From the theorem of open simply-connected regions we know that if $\frac{\partial Q}{\partial x}=\frac{\partial P}{\partial y}$ then $\vec F(x,y)=P\vec i+Q\vec j$ is conservative, well I have two examples related to this that I'm not understanding.
Example 1:
$\vec F(x,y)=\left(\frac{x}{(x^2+y^2)^{3/2}},\frac{y}{(x^2+y^2)^{3/2}}\right)$
$\text{Domain of $\vec F(x,y)$:} \mathbb{R}^2-\{(0,0)\}$
$\text{potential:} f(x,y)=\frac{-1}{\sqrt{x^2+y^2}}$
$\text{Domain of $\vec f(x,y)$:} \mathbb{R}^2-\{(0,0)\}$
Example 2:
$\vec F(x,y)=\left(-\frac{y}{(4x^2+y^2)},\frac{x}{(4x^2+y^2)}\right)$
$\text{Domain of $\vec F(x,y)$:} \mathbb{R}^2-\{(0,0)\}$
$\text{potential:} f(x,y)=\frac{\tan^{-1}\left(\frac{y}{2x}\right)}{2}$
$\text{Domain of $\vec f(x,y)$:} \{(x,y), x\neq 0\}$
The argument for the example 1 one being a conservative field it's because the function of the field has the same domain of the potential function, and the argument for the second example not being a conservative field it's because the domain of the potential function is greater than the domain of the field and because it's line integral along a closed curve isn't zero, but if we didn't used this arguments, based on the theorem above why wouldn't both fields not be conservative, because they have restrictions on their domain so they have a "hole" on the region and wouldn't they fail to be open and simply-connected?
Best Answer
The second example is essentially the same as here. In short: it is not conservative because the potential in polar coordinates is the polar angle which has a discontinuity at the positive $x$-axis by which a integral over a closed loop is not zero.

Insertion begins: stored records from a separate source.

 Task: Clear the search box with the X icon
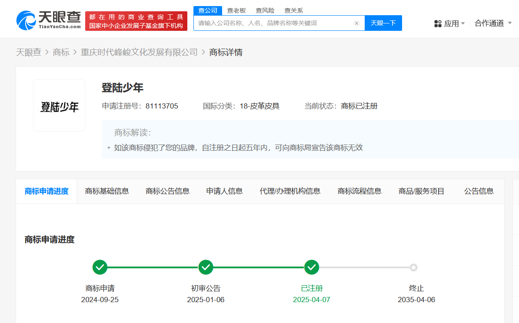click(356, 23)
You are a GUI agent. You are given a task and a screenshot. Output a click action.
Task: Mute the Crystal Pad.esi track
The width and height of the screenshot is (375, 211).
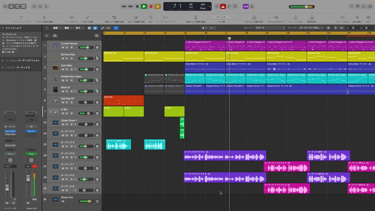(63, 47)
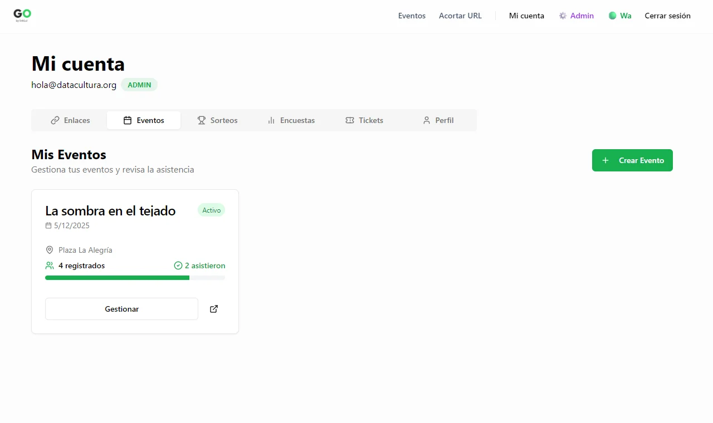
Task: Click the trophy icon for Sorteos
Action: coord(202,120)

The most rigorous way to show conservativity of the first example is I think the following: It is the restriction to the $xy$-plane of the vector field $$\tag{1} \vec{F}=\frac{(x,y,z)}{(x^2+y^2+z^2)^{3/2}} $$ which has potential $f=\frac{-1}{\sqrt{x^2+y^2+z^2}}\,.$ Both are defined on the simply connected domain $\mathbb R^3\setminus\{0\}\,.$ (Note that $\mathbb R^\color{red}{2}\setminus\{0\}$ is not simply connected.) The conservativity of (1) in 3d carries over trivially to the two-dimensional case because we just have to consider loops in the $xy$-plane.
Another way of looking at it is this: Every closed loop is the boundary of a surface that does not contain the origin and the integral over that surface is zero because of ${\rm curl}\,\vec{F}=0\,.$ Hence, by Stokes' theorem $\oint \vec{F}\cdot \,d\vec{\gamma}=0\,.$ In particular this holds for loops in the $xy$-plane.